Knee Pain from Pedalling
Another common injury cyclists experience is knee pain. This is most commonly caused by the repetitive action of flexing and then extending the knee in order to pedal. For obvious reasons, pedalling is a pretty essential part of cycling, so when you experience knee pain as a result it can make getting around a challenge.
There are many reasons why you might experience knee pain whilst cycling, from bones rubbing against each other or the pinching of soft tissues to swelling, inflammation, and weak knees. According to Complete Physio, “The knee is the most commonly injured or painful joint in cyclists. There are a vast number of factors and variables that can affect the knee. The knee is an unsupported joint (and) [...] Injuries occur when there is too much force travelling through the knee when there are large changes in training load or abnormal distribution of force through the knee.”

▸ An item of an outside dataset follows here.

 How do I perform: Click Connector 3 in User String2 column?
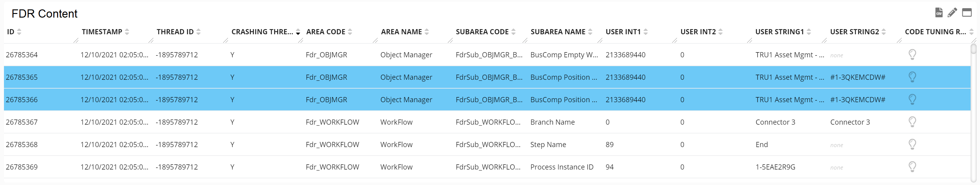[850, 122]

Unfortunately, when it comes to knee injuries you will need to seek the advice of a doctor or physiotherapy professional. They can carry out an initial assessment and any further tests such as an MRI scan or an X-ray to rule out more serious conditions.

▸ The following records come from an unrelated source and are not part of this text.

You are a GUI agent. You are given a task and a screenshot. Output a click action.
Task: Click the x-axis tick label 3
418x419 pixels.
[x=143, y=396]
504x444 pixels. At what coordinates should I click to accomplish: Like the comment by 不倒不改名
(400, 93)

The treatment you are recommended will depend on the outcome of these assessments. However, typically cyclists are assigned physical therapy treatment for standard injuries, whilst more serious conditions such as osteoarthritis may require more specialist intervention.
Bruises, Cuts, and Grazes from Falling
Whether you have been cycling for a long time or you have yet to learn, you’ve likely already experienced the embarrassment and physical pain of falling off your bike. Unfortunately, falling is common in cycling as cyclists come into contact with foot traffic, road traffic, or obstacles along their route.

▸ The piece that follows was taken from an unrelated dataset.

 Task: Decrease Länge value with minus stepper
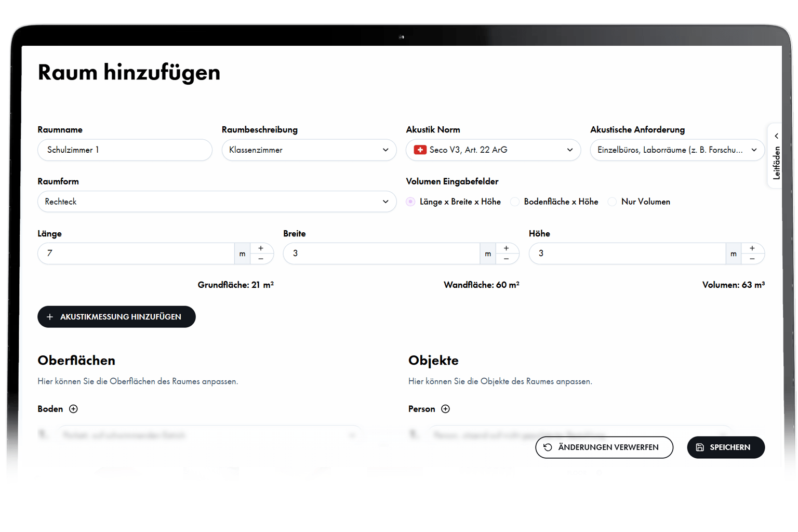tap(261, 259)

Thankfully, most falls from a bicycle that aren’t serious just result in a bruised ego (as well as physical bruising) and a few nasty cuts and grazes. That’s why we recommend that all cyclists carry a small first aid kit in their travel backpack. It might seem a little over-the-top but we guarantee you’ll be surprised how often the first aid kit comes in handy to patch up those surface injuries.
If you want to prevent cuts and grazes (like most of us do!) you might consider wearing knee and elbow pads as well as long-sleeved clothing to help protect you while you’re cycling. The more preventative measures you take, the less likely you are to experience a serious injury while out cycling.
Cycling is an enjoyable activity that helps get you out of the house, stay physically active, get from one location to another, and see the sights. We want you to enjoy cycling as much as possible. So, we hope this article will help you be aware of the potential risks so that you can take the appropriate preventative measures to protect yourself and those around you from serious injury.